Word that Emory University wants to join up with Atlanta came out of nowhere last week and brought together a room full of DeKalb County neighborhood leaders trying to figure out what the heck was going on.
The term “cascade” came up more than once at the meeting. It conjures up an image of a deluge, and DeKalb school board member Marshall Orson felt like he was standing under a waterfall.
“I thought I was in a nightmare; I thought annexation was all over,” Orson told the crowd. “As a school district we feel constantly under assault.”
Orson was referring to efforts more than a year ago, when some residents in Druid Hills and other unincorporated DeKalb neighborhoods wanted to annex into Atlanta after a proposed clustering of schools into a supercharter was shot down by the DeKalb school board.
People were cheesed and wanted to take their schools to Atlanta. If an area is annexed, the school buildings and the students in that area would become Atlanta schools and Atlanta students.
But last year’s drive to annex into Atlanta died off and the DeKalb school district has regained some of its mojo, with a new superintendent and a board that no longer resembles a WCW rasslin’ pay-per-view event. For that matter, the much-maligned DeKalb County government itself is looking better, what with a new CEO on the way and a slew of scofflaw commissioners either on their way out or already gone.
That brief sense of impending success for DeKalb may now be dissipating as the university is undergoing the initiation process to join the Atlanta fraternity. Hazing is no longer allowed, so the university won’t have to get paddled, drink beer from a funnel or run naked through Five Points.
The Harvard of the South isn't saying a whole lot about why it wants to join Atlanta other than issuing a vague statement that it wants to bask in the global, international buzz of being in Atlanta as opposed to being right next to Atlanta, as it has for a century.
It did say that annexation “provides consistency and alignment relative to the University’s marketing and branding initiatives.” The ever-image-conscious ATL is big on grandiosity, so Emory’s wordsmiths should fit right in.
The upside for Emory, most assume, is that it hopes to benefit from a half-cent sales tax Atlanta wants to pass this fall in a referendum and get a light rail line from the north-south MARTA line. Traffic around Emory really is terrible, and professors hate gripping their steering wheels in frustration and shouting intellectual obscenities at fellow motorists.
Emory doesn’t provide a lot of property taxes to DeKalb, nor will it take any schools, residents or businesses. But the fear is that this move will set off an annexation frenzy in which central DeKalb gets carved up like the Austro-Hungarian Empire after World War I.
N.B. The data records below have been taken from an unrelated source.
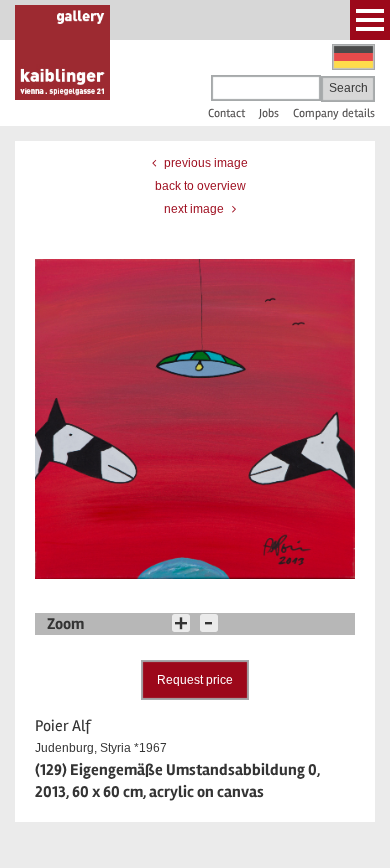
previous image (204, 163)
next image (195, 209)
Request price (195, 680)
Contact (226, 113)
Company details (334, 113)
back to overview (200, 186)
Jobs (269, 113)
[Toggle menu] (370, 20)
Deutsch (353, 57)
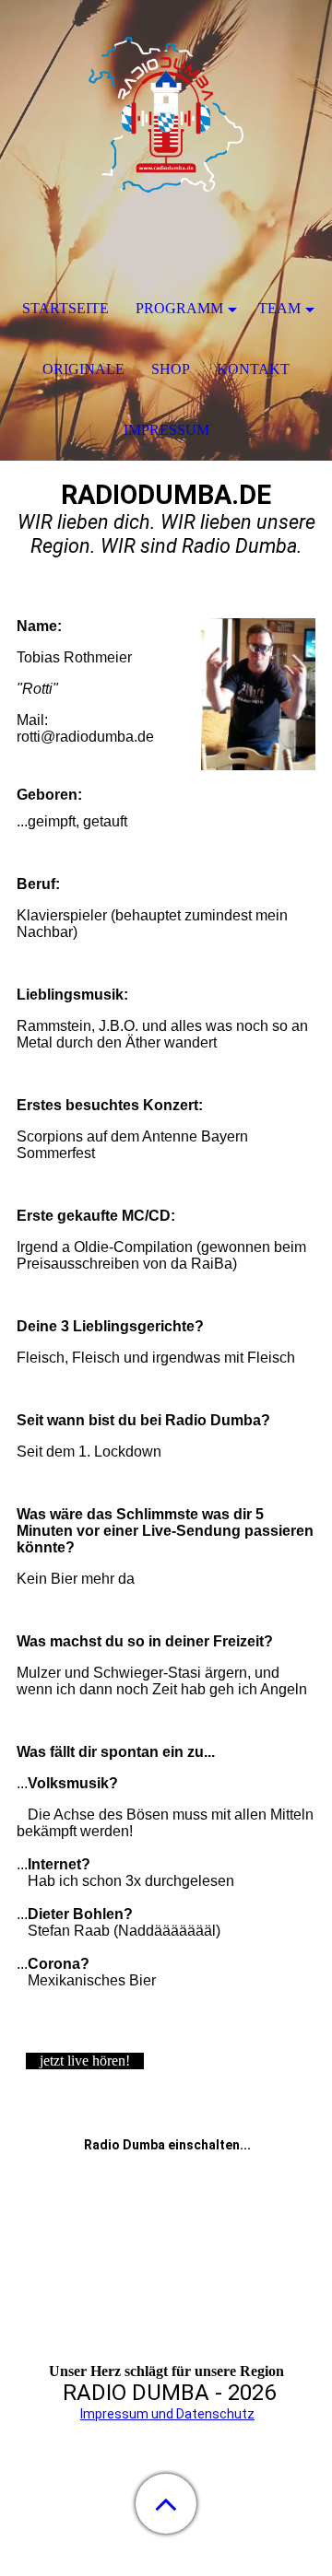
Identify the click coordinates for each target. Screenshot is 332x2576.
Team (279, 308)
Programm (179, 308)
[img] (166, 115)
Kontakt (253, 369)
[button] (166, 2504)
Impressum (166, 430)
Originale (83, 369)
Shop (170, 369)
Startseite (65, 308)
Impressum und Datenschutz (167, 2413)
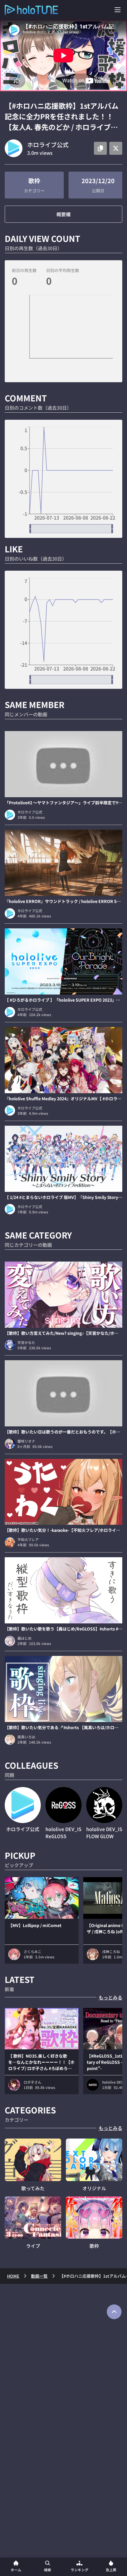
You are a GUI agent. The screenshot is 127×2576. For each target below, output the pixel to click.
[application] (63, 336)
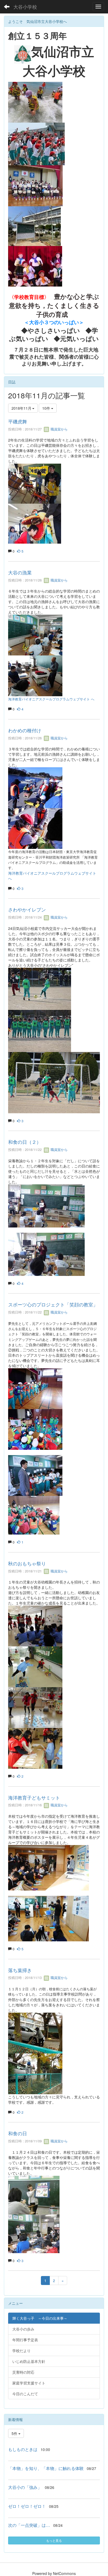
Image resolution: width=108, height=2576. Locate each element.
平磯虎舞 (17, 421)
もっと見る (54, 2540)
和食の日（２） (24, 1141)
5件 (15, 2433)
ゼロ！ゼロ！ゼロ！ (27, 2506)
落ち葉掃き (20, 1970)
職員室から (59, 429)
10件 (46, 408)
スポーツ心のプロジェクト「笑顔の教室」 (53, 1304)
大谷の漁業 (20, 572)
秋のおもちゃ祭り (27, 1563)
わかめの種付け (24, 730)
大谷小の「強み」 (25, 2487)
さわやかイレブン (27, 909)
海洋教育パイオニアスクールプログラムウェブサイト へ (51, 698)
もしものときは (22, 2449)
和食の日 (17, 2133)
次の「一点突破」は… (29, 2525)
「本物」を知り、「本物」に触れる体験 (46, 2468)
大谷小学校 (25, 6)
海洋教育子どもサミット (34, 1797)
A statement from Atlanta Mayor Kasim Reed’s office hints the annexation is more than just spiriting away an institution of higher learning: “If successful, the annexation of this vital corridor would present the rare opportunity to bring a world-class teaching and research institution, strong neighborhoods, hundreds of thriving commercial and industrial businesses and the leading national public health institute of the United States into the city of Atlanta.”
Annexation and cityhood movements are zero-sum games. Cities feast on other entities’ valuable land and leave the scraps behind. The new city of Tucker is already eyeing tax-rich Northlake Mall, Decatur wants DeKalb’s commercial property but not any of its annoying residents, and Brookhaven covets anything of value south of I-85 that’s not nailed down.
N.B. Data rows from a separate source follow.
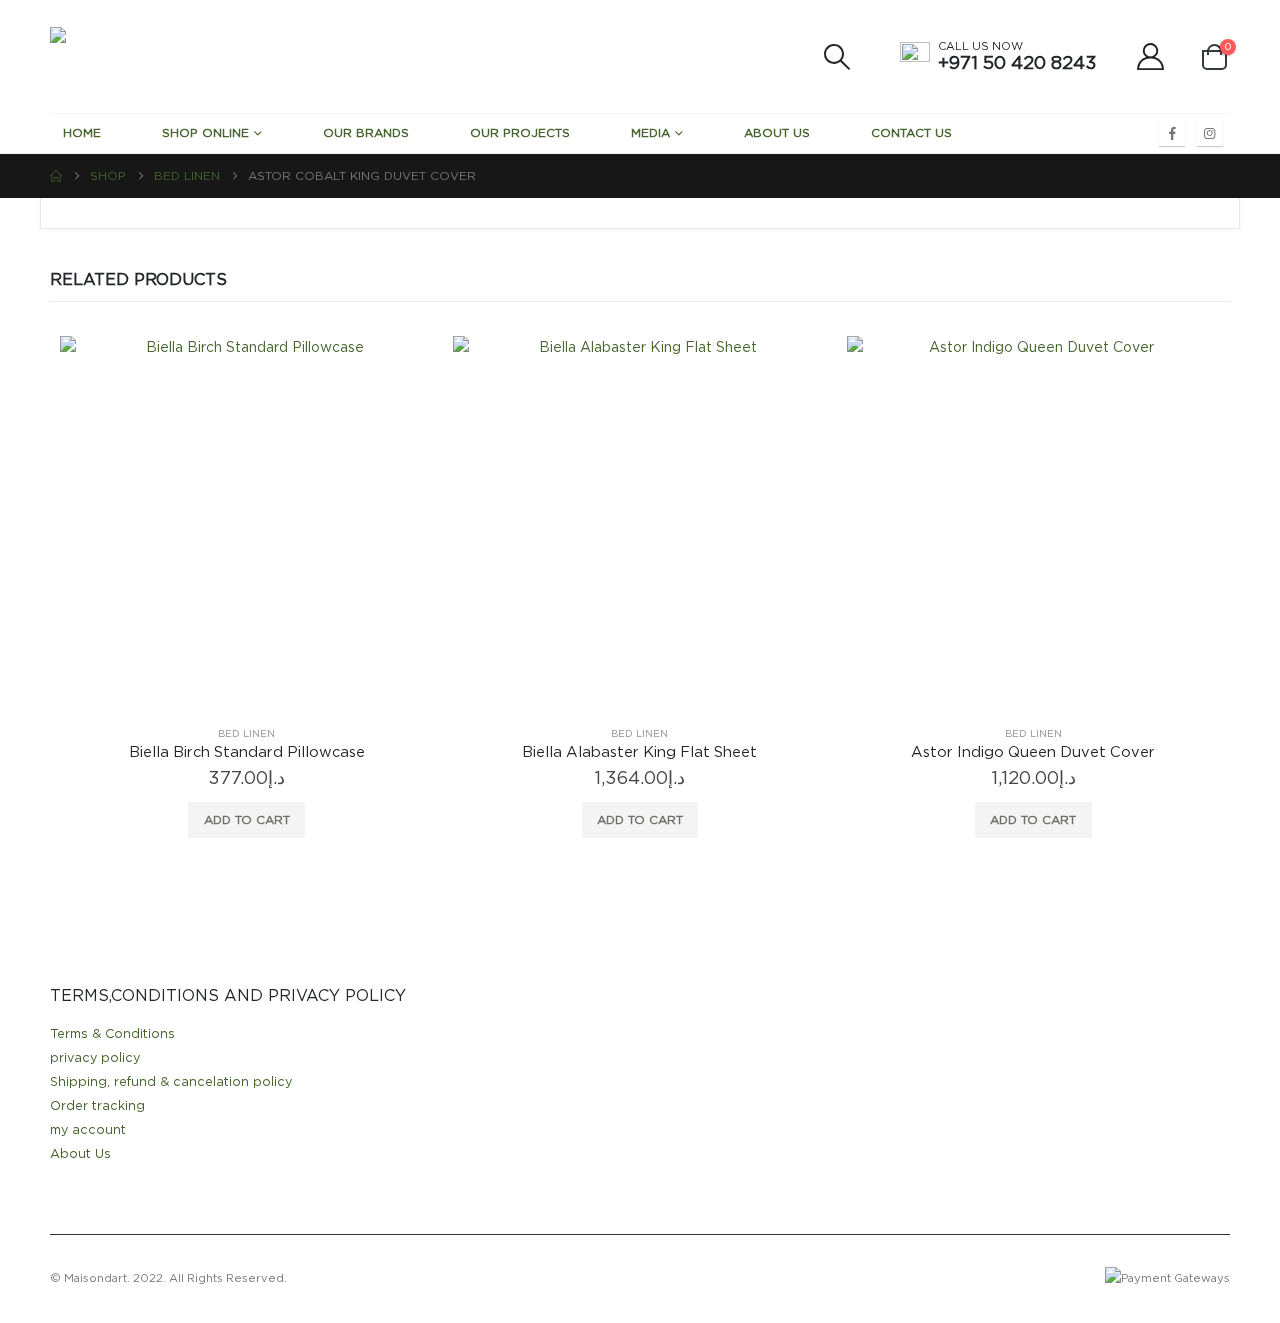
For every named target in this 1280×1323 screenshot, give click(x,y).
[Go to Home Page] (56, 176)
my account (88, 1130)
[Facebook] (1172, 133)
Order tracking (97, 1106)
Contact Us (911, 133)
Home (82, 133)
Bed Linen (246, 734)
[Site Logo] (200, 56)
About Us (777, 133)
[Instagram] (1210, 133)
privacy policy (95, 1058)
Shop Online (205, 133)
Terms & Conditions (112, 1034)
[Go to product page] (246, 522)
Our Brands (366, 133)
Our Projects (520, 133)
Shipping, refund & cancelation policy (171, 1082)
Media (650, 133)
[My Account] (1151, 56)
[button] (837, 57)
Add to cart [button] (247, 820)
Those left behind and not annexed have less of a tax base and either have to pay more in taxes or receive fewer public services.
Bruce MacGregor, a 40-year resident of the historic Druid Hills neighborhood and a former civic association president, thought the announcement smelled of a decision made long ago, what with Emory having a new president coming in.
“It’s a huge prestige blow to DeKalb right when DeKalb is getting its act together,” he said. “I don’t think Emory wanted this getting out.”
Residents are split over whether they think it will cause a rush on annexations or even new cityhood efforts.
“Cityhood is not dead, it’s just resting,” said Amy Parker, a leader of the narrowly defeated LaVista Hills effort. She lives in the Leafmore Hills neighborhood a couple of miles northeast of Emory, as do I. “I’d take Brookhaven over Atlanta,” she added. “We’re going to be in a dead zone.”
Tanya Myers lives in nearby Medlock just north of Decatur and has been active in school efforts. “I think we are seeing a renewal of excitement in DeKalb County,” she said.
Myers worries, however, about “diminishing pools of funding” if neighborhoods and businesses get annexed into Decatur or Atlanta.
There’s a familiar pressure that might start building, she said. “It’s a feeling that it’s going to happen, so you have to pick where you want to go. You want to have some say in it rather than have it shoved down your throat.”